やしお

ふつうの会社員の日記です。

中村恵二、榎木由紀子『最新ホテル業界の動向とカラクリがよ~くわかる本[第4版]』

https://bookmeter.com/reviews/109889565
コロナで旅行の機会が減ってから、なんとなくYouTubeで旅行やホテル滞在の動画を見るようになって、もうちょっと体系的にホテルの基礎知識を得たいという気持ちになってきて、あれこれ探して本書に行き着いた。業界に就職したい学生向けの参考書という感じで、体系的かはともかく網羅性はあった。ブランド名と実運営の主体が違う(同じマリオットでも中身は近鉄JR東海森トラストだったり)とか、普通に泊まってるだけだと全然分からないよね。

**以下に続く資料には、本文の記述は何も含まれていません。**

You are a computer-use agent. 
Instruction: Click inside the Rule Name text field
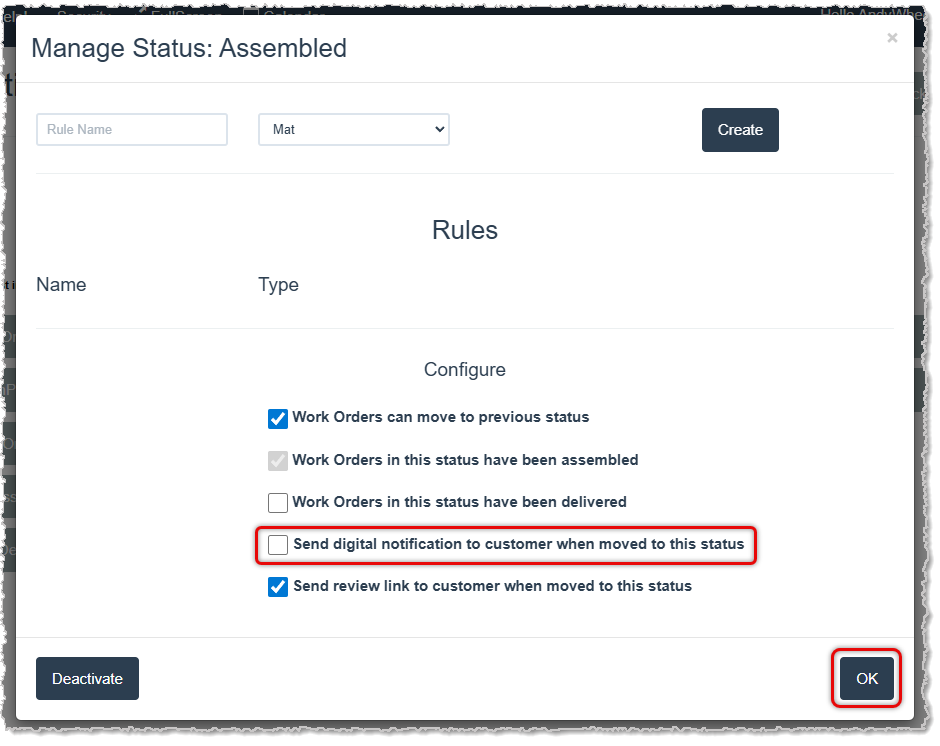[131, 129]
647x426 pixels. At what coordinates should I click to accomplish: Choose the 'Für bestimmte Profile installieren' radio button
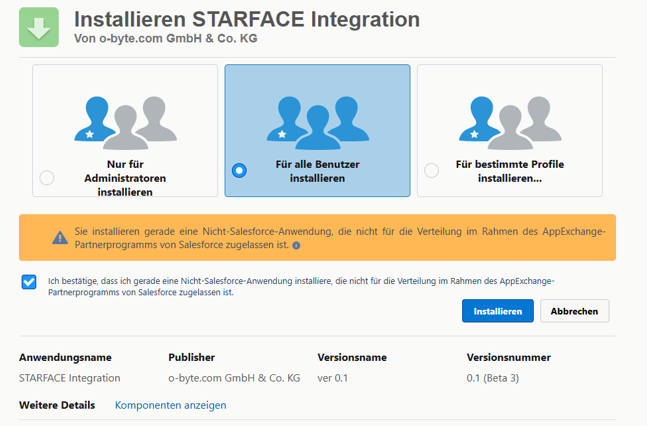(x=431, y=171)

 最近のラグジュアリーホテルだと、高層ビルの下層が商業施設、中層がオフィス、上層がホテル、というスタイルが多いけど、容積率の緩和とかの話とも絡んで量産されてる、という。
 しばらく前に横浜のインターコンチネンタルホテル(カマボコ型のあれ)に泊まって、確かに90年代前半の建設なので古さはあっても「大きなビルのまるごとがホテル」なのはやっぱいいなと思った。ロビーも広々してて「公共の場」感があるし。

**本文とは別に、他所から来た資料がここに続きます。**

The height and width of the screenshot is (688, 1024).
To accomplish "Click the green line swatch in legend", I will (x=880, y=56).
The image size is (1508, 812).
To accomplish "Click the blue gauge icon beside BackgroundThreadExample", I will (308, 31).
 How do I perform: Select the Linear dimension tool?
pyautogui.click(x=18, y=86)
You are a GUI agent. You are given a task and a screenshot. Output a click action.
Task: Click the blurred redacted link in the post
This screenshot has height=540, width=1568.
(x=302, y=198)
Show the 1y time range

 少し前に堤清二やセゾン関係の本を読んでいて、このみなとみらいのインターコンチネンタルホテルができた経緯も知ると、一種のひいき目で見ているところはあるのかもしれない。もはやセゾンとは無関係でも、下にセゾン美術館のミュージアムショップがあるのは、何か「夢の跡」感があった。

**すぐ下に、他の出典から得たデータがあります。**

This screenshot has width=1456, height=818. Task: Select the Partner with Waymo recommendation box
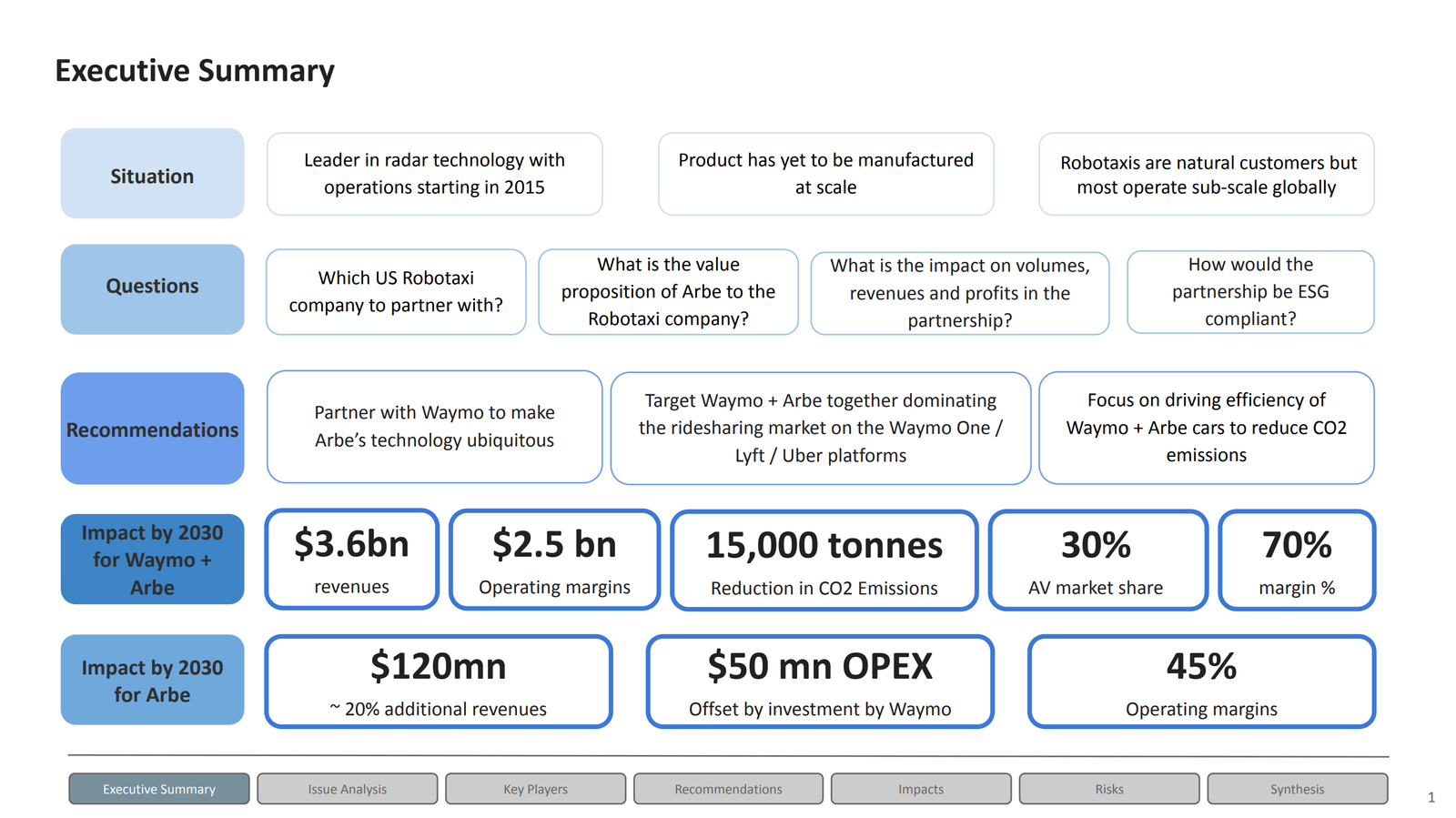point(434,427)
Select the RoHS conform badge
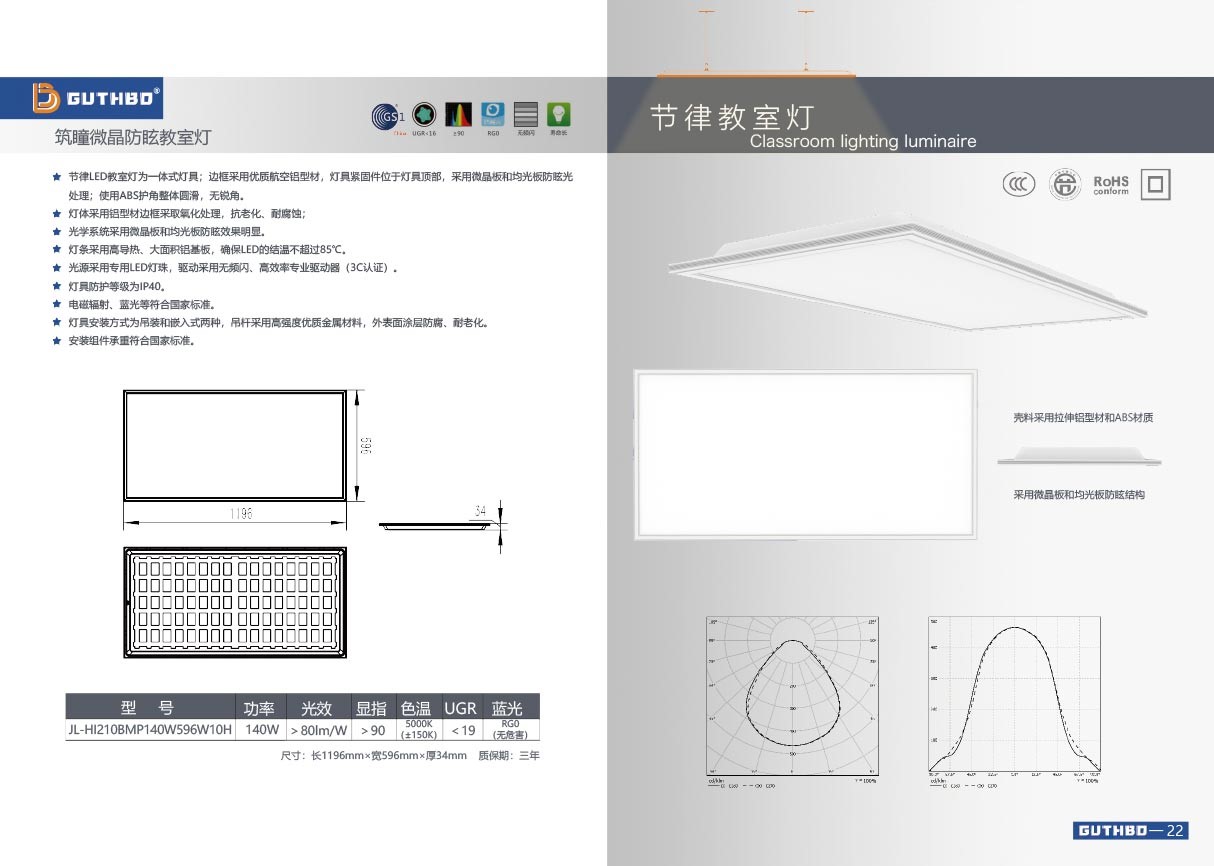1214x866 pixels. pyautogui.click(x=1110, y=184)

 上層階だけホテルスタイル、経済的な余裕のなさがむき出しなのが、「いいホテルに泊まったな」感を削いでくる感覚がちょっとある。歌舞伎座をビル化してオフィステナントの賃料収入で成立させるのも似た話かもしれない。経済合理性の追求は、余裕やゆとりとは方向性が違ってくる。
 といった素人がすぐに思うような話は、当事者は当然わかっていて、ホテルオークラ東京は建替えでビルの途中がオフィスフロアになったものの、ロビーを限りなくもとに近い雰囲気を維持していた。